[英]how to load --jars with pyspark with spark standalone on client mode
[英]Cannot load spark-avro jars with databricksversion 10.4
目前,我面临一个问题,因为我们集群上的databricks-connect
运行时已更新到 10.4。 从那以后,我无法再为 spark-avro 加载 jars。 通过运行以下代码
from pyspark.sql import SparkSession
spark = SparkSession.builder.config("spark.jars.packages", "org.apache.spark:spark-avro_2.12:3.3.0").getOrCreate()
我收到以下错误:
The jars for the packages stored in: C:\Users\lazlo\.ivy2\jars
org.apache.spark#spark-avro_2.12 added as a dependency
:: resolving dependencies :: org.apache.spark#spark-submit-parent-dc011dfd-9d25-4d6f-9d0e-354626e7c1f8;1.0
confs: [default]
found org.apache.spark#spark-avro_2.12;3.3.0 in central
found org.tukaani#xz;1.8 in central
found org.spark-project.spark#unused;1.0.0 in central
:: resolution report :: resolve 156ms :: artifacts dl 4ms
:: modules in use:
org.apache.spark#spark-avro_2.12;3.3.0 from central in [default]

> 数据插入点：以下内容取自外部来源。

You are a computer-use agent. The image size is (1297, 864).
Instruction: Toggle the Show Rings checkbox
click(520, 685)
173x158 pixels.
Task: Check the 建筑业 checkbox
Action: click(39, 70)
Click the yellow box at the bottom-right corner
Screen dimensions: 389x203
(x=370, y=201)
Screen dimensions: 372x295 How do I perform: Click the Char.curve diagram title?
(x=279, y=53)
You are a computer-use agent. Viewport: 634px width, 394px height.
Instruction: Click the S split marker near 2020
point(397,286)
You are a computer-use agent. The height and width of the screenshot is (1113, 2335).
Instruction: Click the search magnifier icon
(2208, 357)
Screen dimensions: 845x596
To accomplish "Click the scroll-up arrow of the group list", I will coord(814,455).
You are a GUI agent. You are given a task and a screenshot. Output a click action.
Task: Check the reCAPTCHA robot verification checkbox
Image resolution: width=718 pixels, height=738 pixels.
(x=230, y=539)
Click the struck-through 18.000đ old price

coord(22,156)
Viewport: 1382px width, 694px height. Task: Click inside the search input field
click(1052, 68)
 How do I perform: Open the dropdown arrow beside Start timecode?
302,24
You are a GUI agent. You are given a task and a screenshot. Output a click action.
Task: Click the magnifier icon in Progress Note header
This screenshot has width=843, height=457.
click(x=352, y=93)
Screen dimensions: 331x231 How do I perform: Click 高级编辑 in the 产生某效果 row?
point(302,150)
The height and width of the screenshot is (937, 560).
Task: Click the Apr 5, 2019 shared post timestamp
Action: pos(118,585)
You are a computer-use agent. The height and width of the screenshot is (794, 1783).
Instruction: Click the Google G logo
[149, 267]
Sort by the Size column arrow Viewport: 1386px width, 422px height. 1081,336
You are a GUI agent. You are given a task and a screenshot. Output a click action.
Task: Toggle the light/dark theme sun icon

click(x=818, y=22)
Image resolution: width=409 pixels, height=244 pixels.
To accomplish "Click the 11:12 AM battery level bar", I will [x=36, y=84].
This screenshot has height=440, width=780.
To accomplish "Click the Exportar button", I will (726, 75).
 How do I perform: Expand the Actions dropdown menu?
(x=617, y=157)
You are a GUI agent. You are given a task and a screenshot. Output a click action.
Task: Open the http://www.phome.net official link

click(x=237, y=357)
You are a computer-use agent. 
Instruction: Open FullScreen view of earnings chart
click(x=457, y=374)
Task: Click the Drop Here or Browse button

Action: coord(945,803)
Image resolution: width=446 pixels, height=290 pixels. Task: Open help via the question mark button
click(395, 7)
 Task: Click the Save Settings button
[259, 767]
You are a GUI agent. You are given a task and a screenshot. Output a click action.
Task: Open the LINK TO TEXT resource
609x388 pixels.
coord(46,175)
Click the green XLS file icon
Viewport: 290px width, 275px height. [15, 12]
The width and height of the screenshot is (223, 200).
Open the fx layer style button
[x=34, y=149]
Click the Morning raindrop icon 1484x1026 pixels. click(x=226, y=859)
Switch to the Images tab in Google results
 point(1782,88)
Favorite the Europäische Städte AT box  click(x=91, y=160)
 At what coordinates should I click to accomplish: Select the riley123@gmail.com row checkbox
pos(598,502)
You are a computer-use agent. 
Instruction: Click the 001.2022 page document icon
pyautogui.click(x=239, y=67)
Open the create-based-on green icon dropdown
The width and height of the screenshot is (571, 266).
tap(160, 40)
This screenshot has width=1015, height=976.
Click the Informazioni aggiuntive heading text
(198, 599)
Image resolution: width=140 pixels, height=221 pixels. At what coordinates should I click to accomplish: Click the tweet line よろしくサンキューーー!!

org.spark-project.spark#unused;1.0.0 from central in [default]
org.tukaani#xz;1.8 from central in [default]
---------------------------------------------------------------------
| | modules || artifacts |
| conf | number| search|dwnlded|evicted|| number|dwnlded|
---------------------------------------------------------------------
| default | 3 | 0 | 0 | 0 || 3 | 0 |
---------------------------------------------------------------------
:: retrieving :: org.apache.spark#spark-submit-parent-dc011dfd-9d25-4d6f-9d0e-354626e7c1f8
confs: [default]
0 artifacts copied, 3 already retrieved (0kB/5ms)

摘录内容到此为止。